• The Case for the $250 Million Fund

    $$$As you may have noticed, there aren’t a lot of independent, active venture funds in the neighborhood of $250 million these days. Many of them, raised in the late ‘90s, failed to produce the returns needed to raise another pool of capital. Meanwhile, most of the successful firms that once operated in that range – think Kleiner Perkins, Institutional Venture Partners, Greylock Partners — went on to raise far larger funds as LPs emerged from all corners, their checkbooks in hand.

    You might not think it matters, particularly given today’s booming private markets. But a dearth of mid-range venture funds could have fairly serious repercussions, according to Jim Feuille, a longtime venture capitalist with Crosslink Capital. I met with him recently at the firm’s 22nd-floor Embarcadero Center office in San Francisco, where we discussed the incredible shrinking venture market.

    Here’s Feuille’s thinking: Years ago, Crosslink, which is in the process of raising its seventh venture fund – in the $250 million range – used to have a number of syndication partners. That’s no longer the case, he told me. “In [the year] 2000, there were 1,000 firms in business,” he said. “Today, 350 have a shingle out, but probably closer to 80 firms are doing more than two deals a year. Now, let’s say half of those 80 firms are doing more than five deals a year, and of those 40, some have to put $30 million, or $40 million, or $50 million to work [in each deal] because they have a $2 billion fund to invest.
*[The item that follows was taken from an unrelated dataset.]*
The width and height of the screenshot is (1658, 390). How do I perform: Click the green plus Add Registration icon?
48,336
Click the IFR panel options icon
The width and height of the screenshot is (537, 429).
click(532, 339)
    “Five years ago, and in the 20 years before that, you could syndicate a pretty capital-intensive deal, like a hardware or a semiconductor deal that would require $50 million to get a product to market,” says Feuille. Because the number of partners available to do such deals has “really shrunk,” the “only people who can get these deals done are the megafunds,” he adds.

    Crosslink has adjusted its investing strategies to deal with this shortage of syndicate partners, preferring to back companies that are generating revenue rather than those that are still in the product development stage. It’s far from alone; according to Ernst & Young, the share of investment going to revenue-stage companies jumped from 56 percent in 2006 to roughly 70 percent by 2012.
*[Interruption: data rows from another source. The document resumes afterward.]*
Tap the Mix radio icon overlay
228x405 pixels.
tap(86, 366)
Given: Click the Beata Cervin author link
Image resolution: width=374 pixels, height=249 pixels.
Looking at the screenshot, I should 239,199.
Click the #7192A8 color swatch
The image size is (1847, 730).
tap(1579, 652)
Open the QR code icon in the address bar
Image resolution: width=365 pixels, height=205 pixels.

    Still, it could be bad for the U.S., says Feuille, noting that with rare exceptions, you “can’t start a semiconductor company here anymore; no one wants to buy a partially developed semiconductor product” by a company that has run out of capital. “I don’t follow biotech and medical devices, but you can imagine a similar kind of problem,” he adds. And when it comes to developing any hardware device that’s relying on a custom semiconductor chip, good luck. “It’s going to cost you $100 million bucks” to develop the product.

    “We [as an industry] are funding a lot of innovation in terms of the Internet, and media software and so forth,” notes Feuille. “But we’re no longer funding innovation that’s manufacturing-driven and more capital intensive and could potentially employ more people or a different kind of people.”

    Such innovation now has to happen in big companies – the Intels and Broadcoms and Googles of the world. That might not bother a lot of people. But maybe, suggests Feuille, it should.